Anonymous sources, in a position to know, last night revealed to TheSpoof.com reporter, I. Spoof, explosive information concerning a brewing scandal involving sex, money, and politics, all in the virtual world of Second Life.
According to sources, the Second Idol™ in-world competition, designed to select the hottest and most talented avatars through an on-line vote of Second Life residents, has been seriously compromised. Reports have emerged implicating some voters in the use of "Orgasmatars™" and teledildonic "Telegasm™" equipment in a sordid "votes for orgasms" scheme that is said to violate even the notoriously-loose behavioral standards present in this leading virtual reality "multiverse".
Details were not yet available, nor could our reporter convince his source to release any of the numerous "machinema" videos that reportedly capture electrifyingly-intimate scenes from this scandal, but enough information has been provided, exclusively to TheSpoof.com, to sketch out a rough outline of the story so far.
These leaks implicate a single avatar, Virgil Voom, as the mastermind behind a bizarre operation. Voom's intention was to sabotage the in-world voting system's virtual ballot box, TeleVote™, by releasing a swarm of "Avabots™" to make fake votes.
Avabots are able to appear and operate as normal avatars in Second Life (SL) while in fact, they are nothing more than computer code. Avabots are often used to extort money from SL users, by posing as vitual escorts, or Avawhores™. They lure unwary avatars (and the humans operating them) into sexual interactions, and charge them for the benefits using SL's currency of Linden dollars (currently exchanging at 1USD to 266LD).
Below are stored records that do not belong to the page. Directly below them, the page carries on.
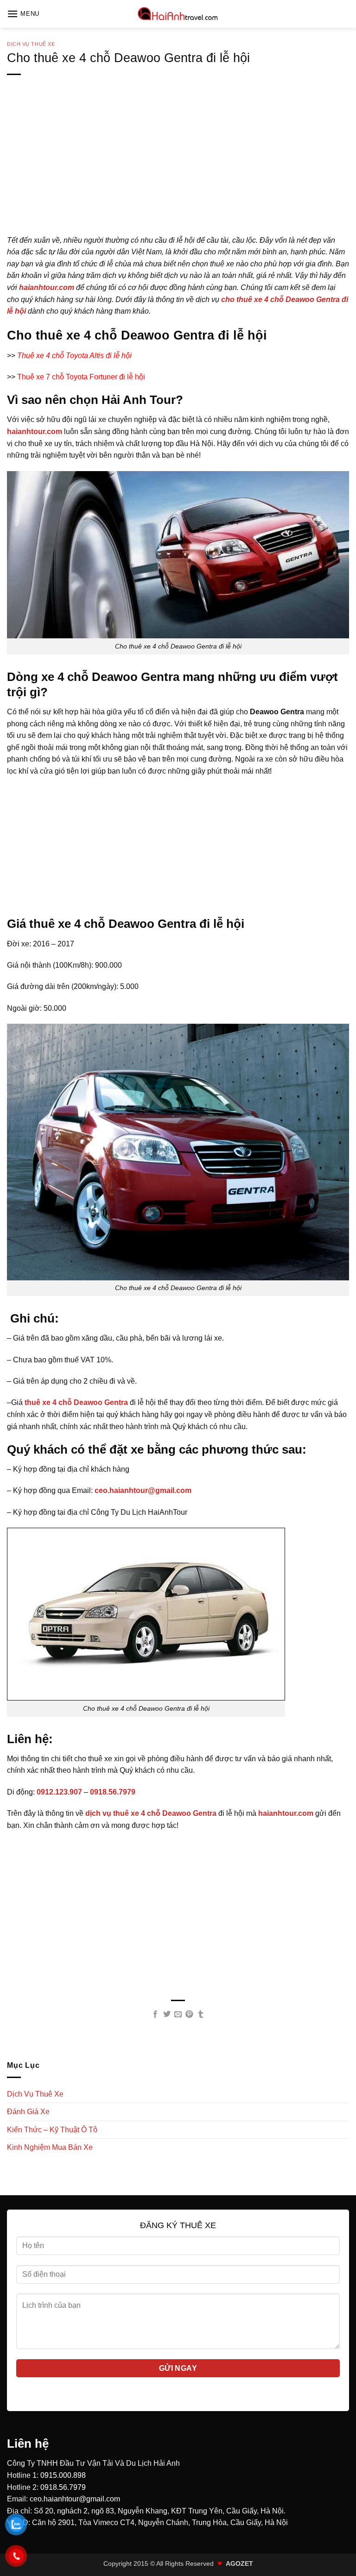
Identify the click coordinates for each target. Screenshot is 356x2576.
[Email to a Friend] (178, 2014)
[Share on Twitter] (166, 2014)
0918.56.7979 (63, 2487)
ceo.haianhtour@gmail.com (75, 2499)
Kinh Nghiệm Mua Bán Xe (50, 2147)
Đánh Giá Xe (28, 2112)
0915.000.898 (63, 2475)
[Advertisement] (178, 169)
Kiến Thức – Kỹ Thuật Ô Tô (52, 2130)
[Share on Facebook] (155, 2014)
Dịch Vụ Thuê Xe (31, 44)
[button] (23, 13)
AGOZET (239, 2563)
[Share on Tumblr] (200, 2014)
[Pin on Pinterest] (189, 2014)
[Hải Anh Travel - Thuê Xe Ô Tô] (178, 14)
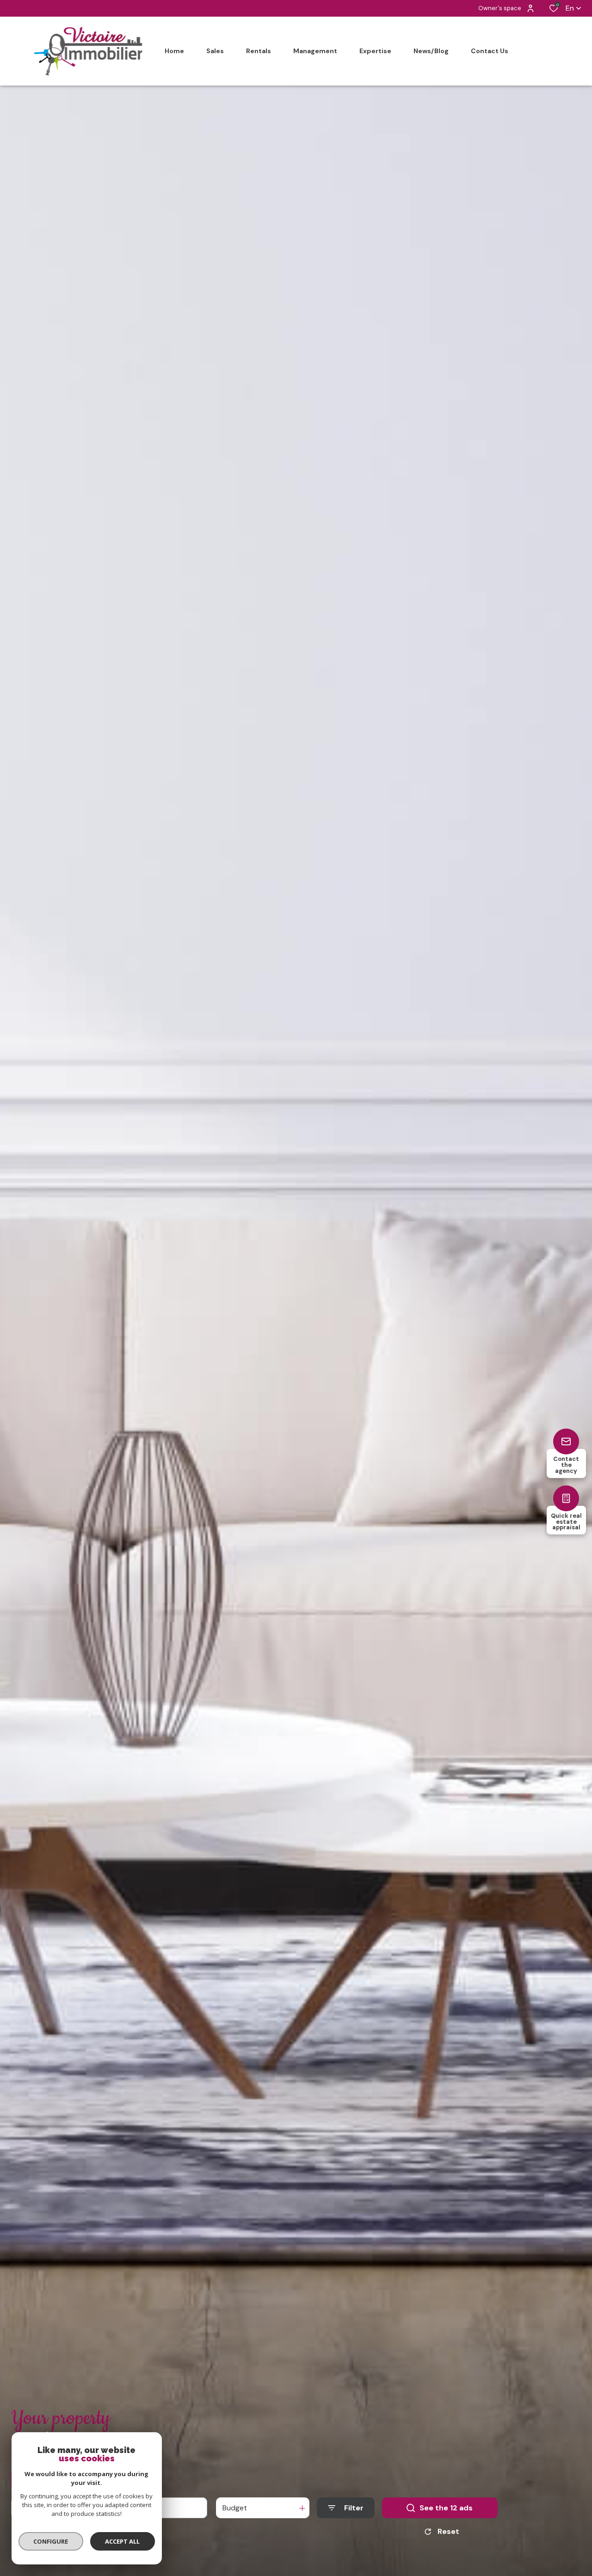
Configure (51, 2541)
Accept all (122, 2541)
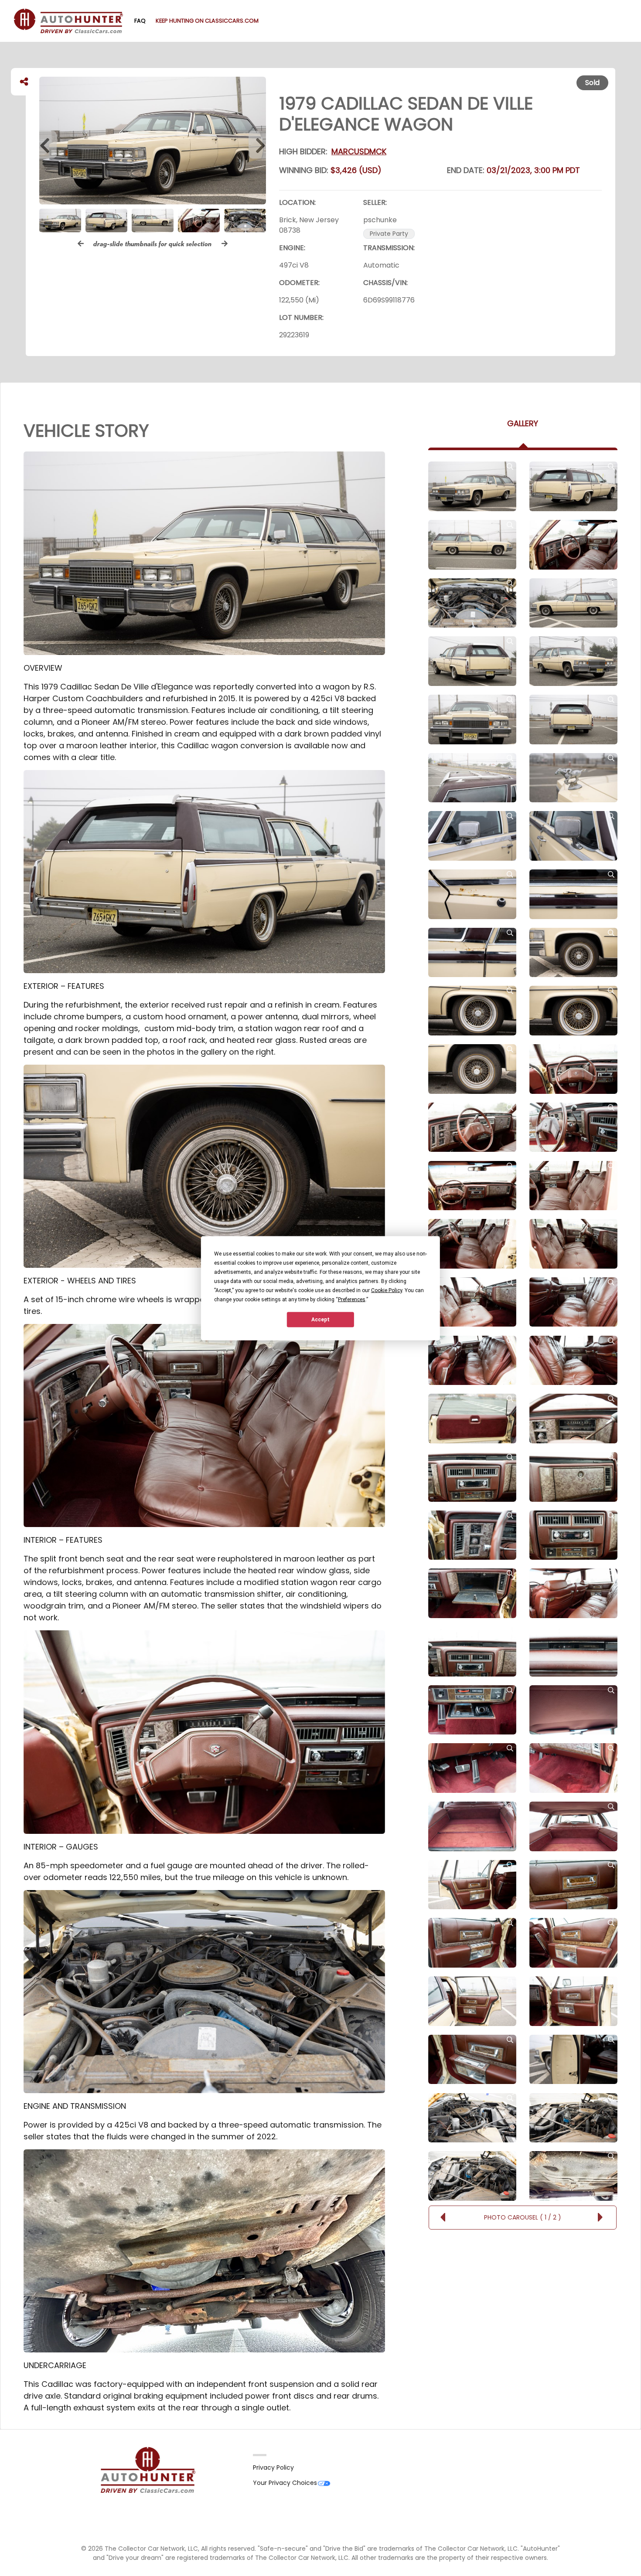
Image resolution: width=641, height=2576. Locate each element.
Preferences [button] (351, 1299)
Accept (320, 1320)
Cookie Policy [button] (386, 1290)
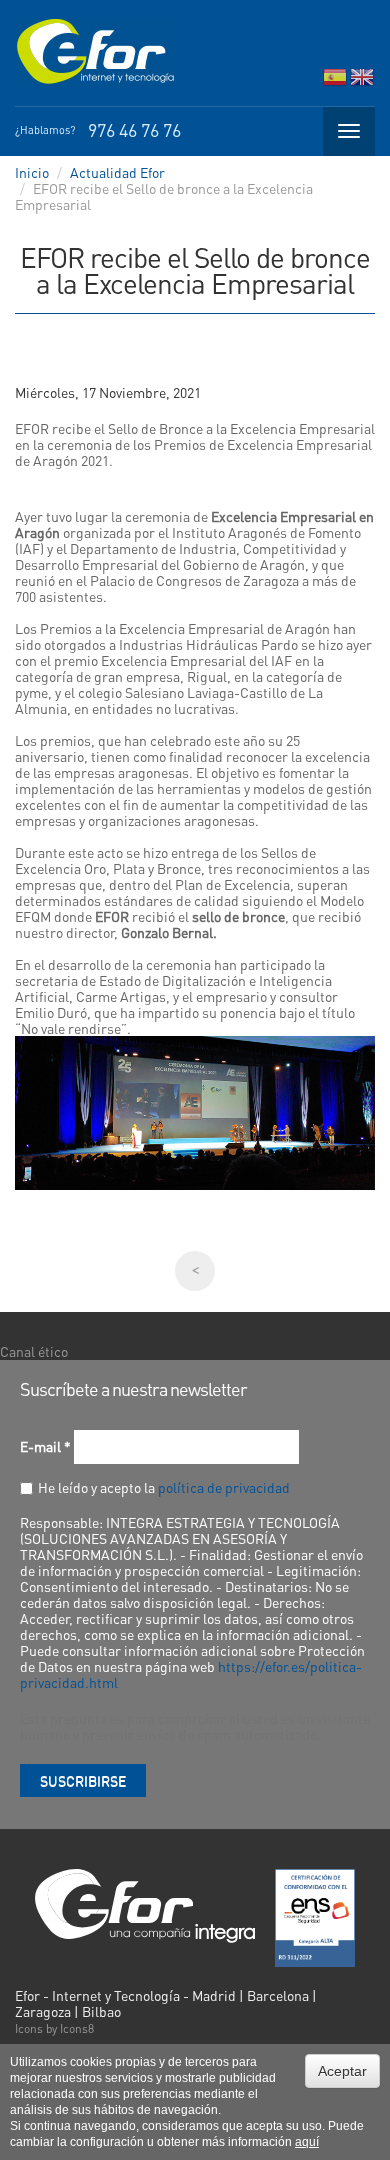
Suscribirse (83, 1780)
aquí (307, 2142)
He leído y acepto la (164, 1487)
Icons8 (77, 2028)
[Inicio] (95, 52)
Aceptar (342, 2071)
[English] (362, 81)
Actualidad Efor (117, 172)
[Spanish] (335, 81)
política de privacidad (224, 1487)
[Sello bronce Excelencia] (195, 1113)
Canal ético (34, 1351)
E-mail (45, 1446)
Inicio (32, 172)
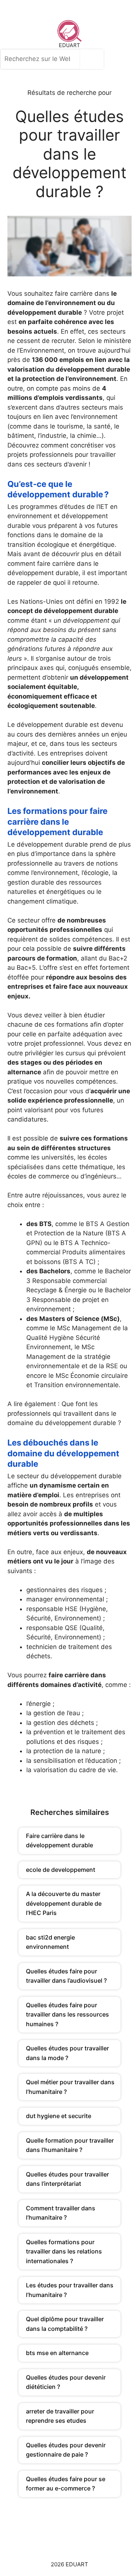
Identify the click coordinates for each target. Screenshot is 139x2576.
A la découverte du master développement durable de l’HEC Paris (64, 1903)
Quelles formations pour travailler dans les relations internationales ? (64, 2251)
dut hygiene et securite (58, 2116)
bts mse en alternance (57, 2353)
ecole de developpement (60, 1869)
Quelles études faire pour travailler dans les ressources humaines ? (67, 2014)
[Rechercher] (94, 59)
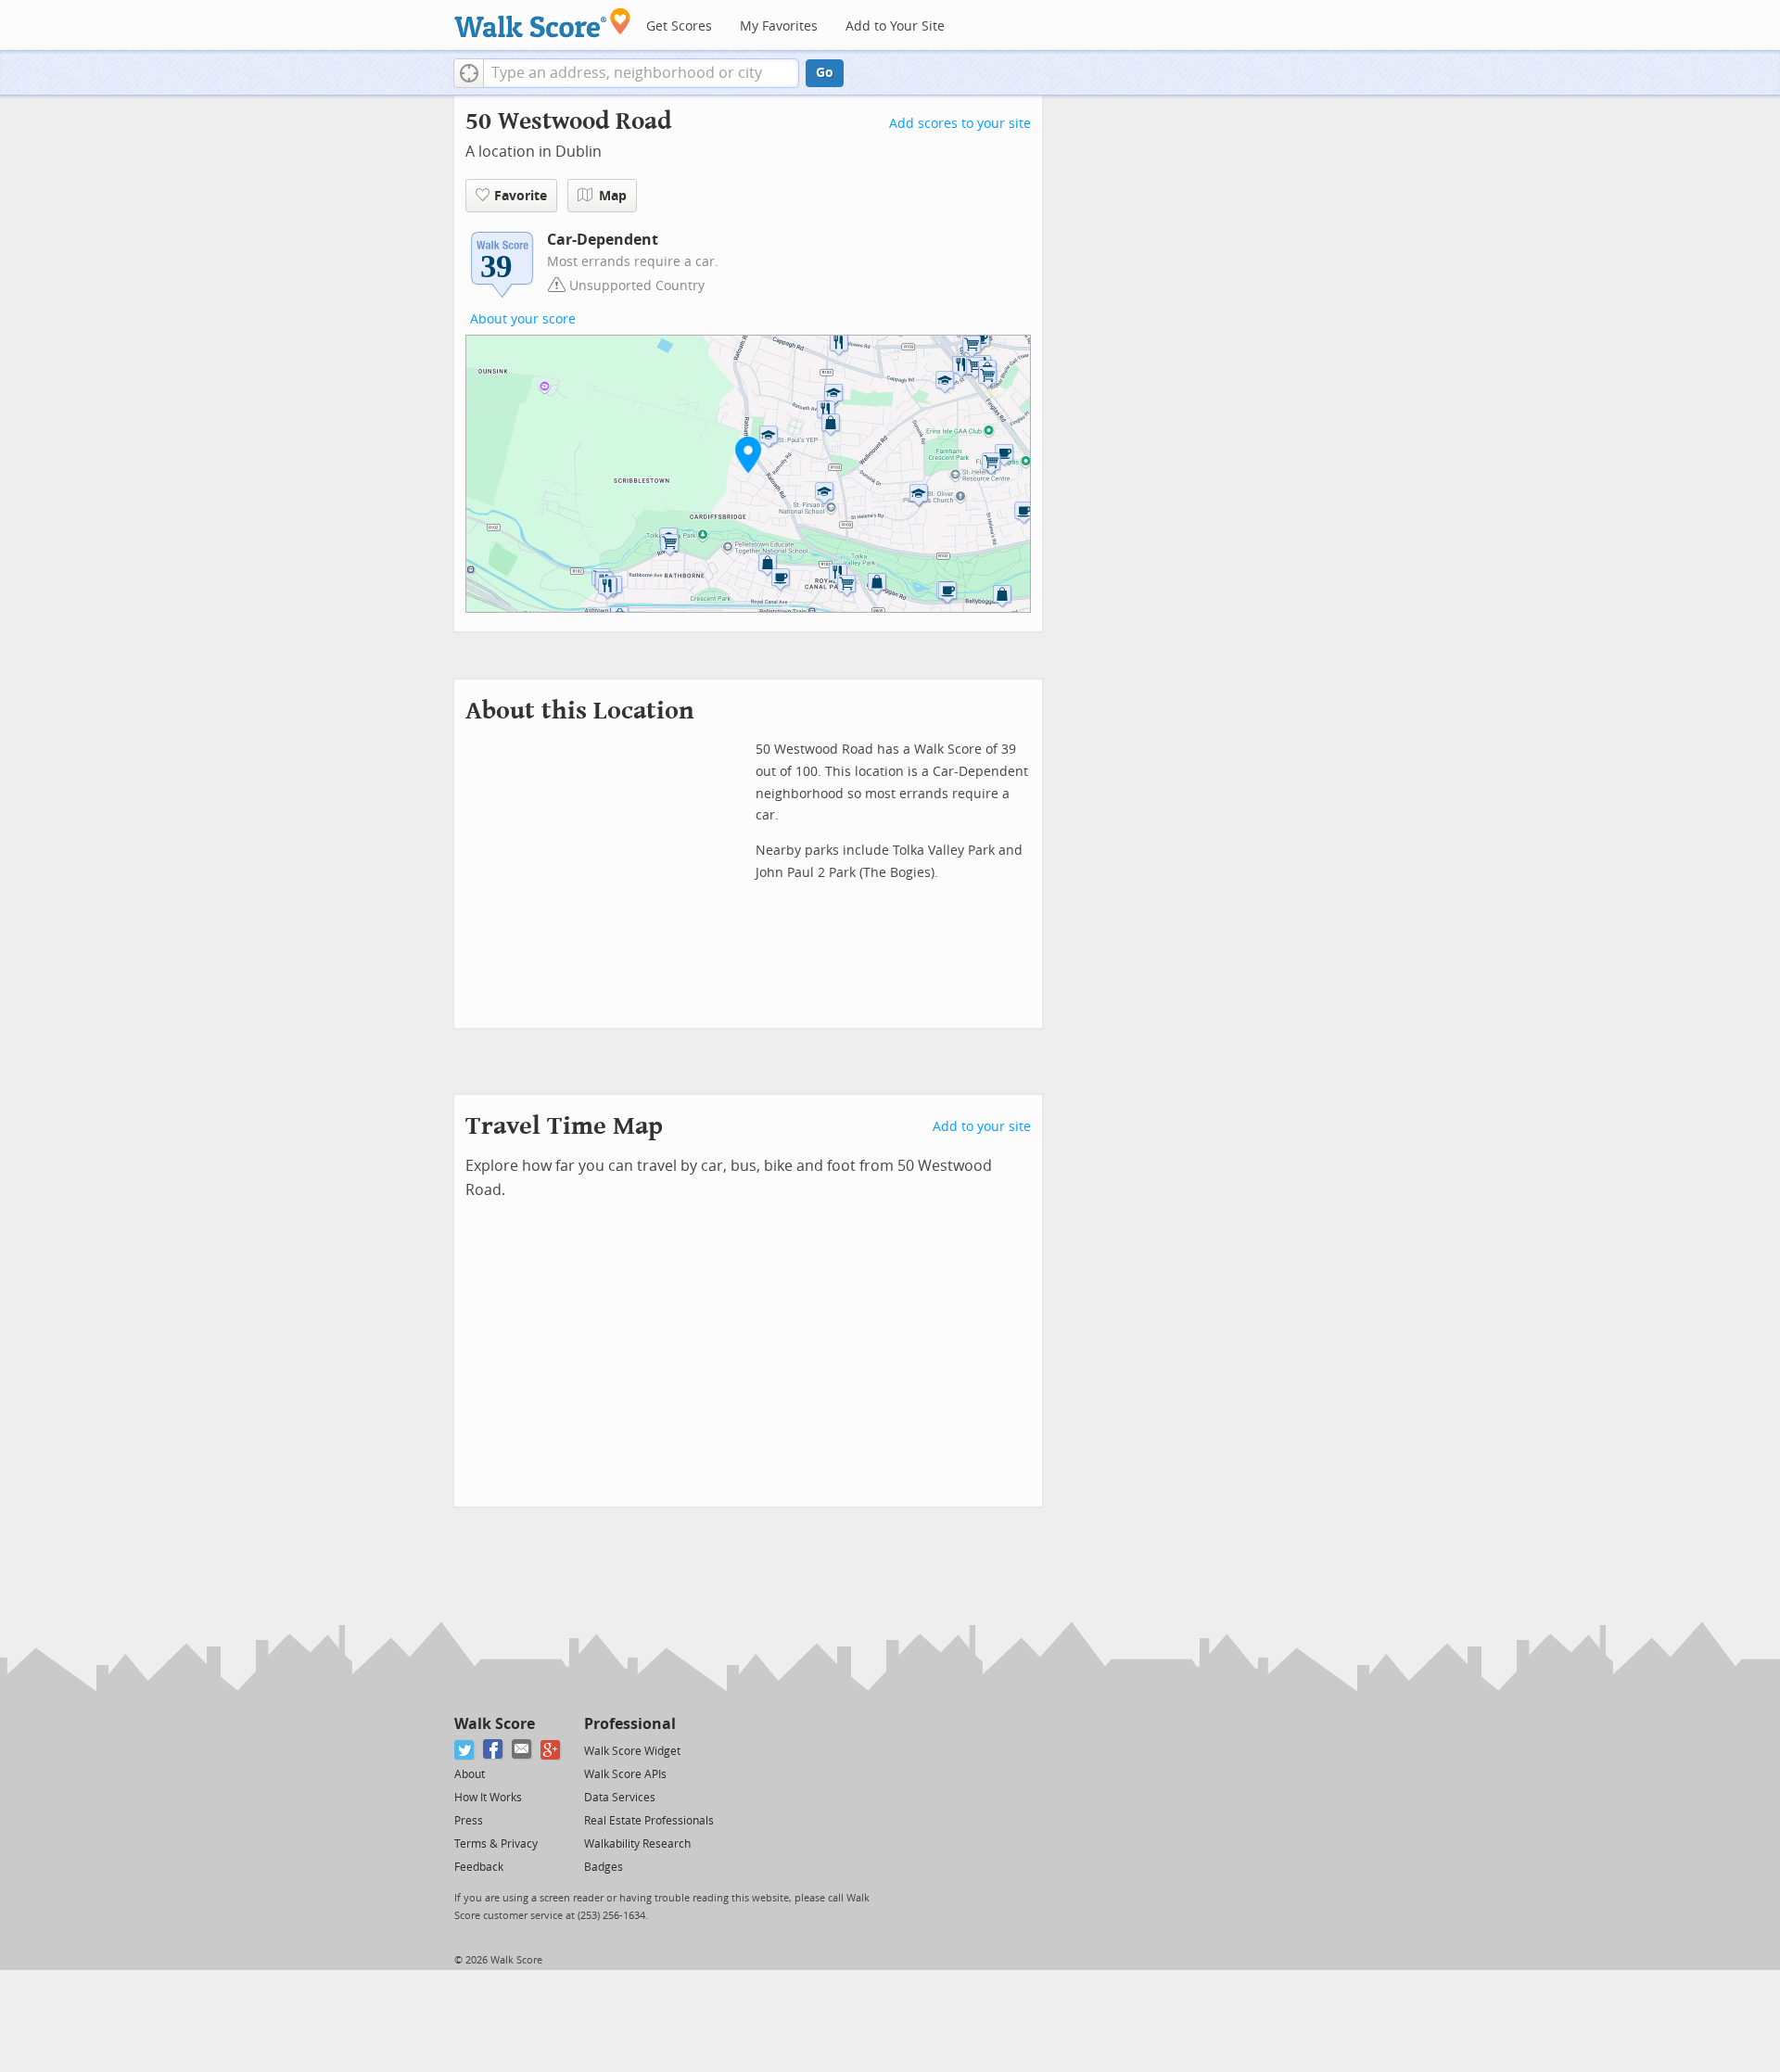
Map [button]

Mr. Voom has allegedly joined forces with the leading purveyor of real-world remote sex toys, Telegasm LLC. Voom is hoping to resell their teledildonic equipment and charge monthly subscriptions to a service which allows users to physically connect via the Second Life world. Voom has also combined these Internet-based and remotely-operated tools with the software programs embedded in the Avabots and Avawhores, thereby creating a situation in which unsuspecting humans are relating in an intimate and interactive way with computer hardware and software.
As if all this weren't scandalous enough, Mr. Voom has reportedly been accepting money (in Lindens) to give away (or sell at a reduced rate) these mechanically-induced sexual experiences in exchange for promises from the recipients of these "encounters" to vote for those Second Idol candidates whose supporters (or they themselves) have engaged his services for this purpose, thereby generating not the first, but possibly the first automated, exchange of sexual favors for votes in the history of political corruption.
Is this what the pioneers of computer science and the Internet had in mind when they applied their formidable intellects? Their drive to succeed, and hunger for reward by developing the technologies now being applied in Second Life, was it all just to rig elections for talent show contestants by providing voters with automated sex with plastic machines and lines of code? I think not.
The appropriate authorities, once it's been determined who they are and what kind of jurisdiction they might have, can be expected to fully investigate this scandal in order to expose fully to the disinfecting sunlight of Internet notoriety the shameless perfidy of its alleged perpetrators.